Avec le comics "Northlanders", vous ne verrez plus les Vikings comme avant

Vous avez découvert les Vikings en BD avec Astérix. Ils sont tous blonds, portent des noms en "-af", boivent du calva dans le crâne de leurs ennemis et ne connaissent pas la peur. Vos pérégrinations bédéphiles vous ont emmené sur les traces de Thorgal, autre approche des hommes du Nord, entre sorcellerie et Heroic Fantasy. La série Northlanders, déclinée en trois (gros) volumes en français, offre un kaléidoscope de l'histoire des Vikings de 700 à l'an mille avec des histoires variant de 16 à 200 pages. Cette série mérite le détour à plus d'un titre, et pas seulement parce que c'est l'un des rares comics historiques potable.

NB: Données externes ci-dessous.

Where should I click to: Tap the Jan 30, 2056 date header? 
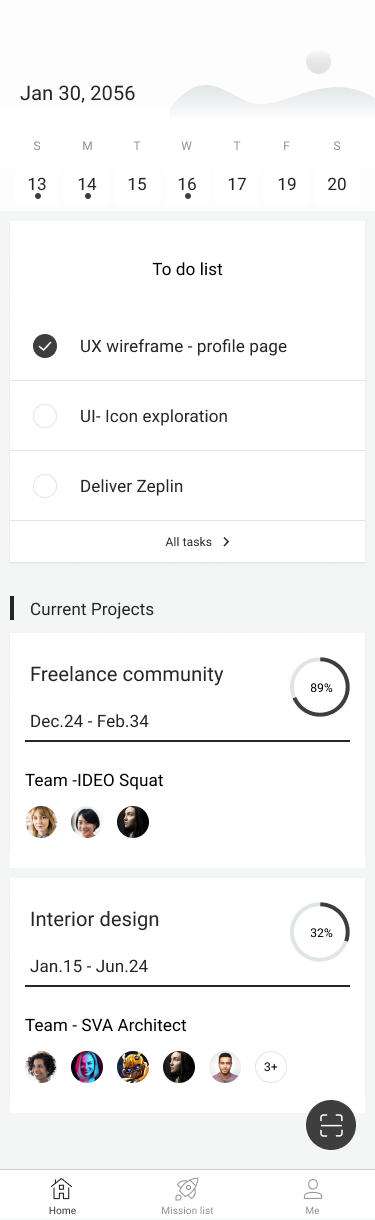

Le scénariste, Brian Wood, a potassé son histoire viking, et l'éditeur français a ajouté une préface de l'historien Patrick Weber en caution supplémentaire. On découvre beaucoup de choses surprenantes sur la société viking : la place des femmes, qui se comportent en chefs d'entreprise pendant que leurs maris partent piller quelques monastères anglais sur leurs drakkars, l'acculturation progressive menée par les chrétiens pour conquérir les âmes de cette terre rebelle - et leur habileté politique pour diviser les Vikings, qui fonctionnaient dans un modèle cousin de la démocratie athénienne - ou encore la colonisation de l'Islande, île aride devenue planche de salut pour les Normands chassés de leur terre.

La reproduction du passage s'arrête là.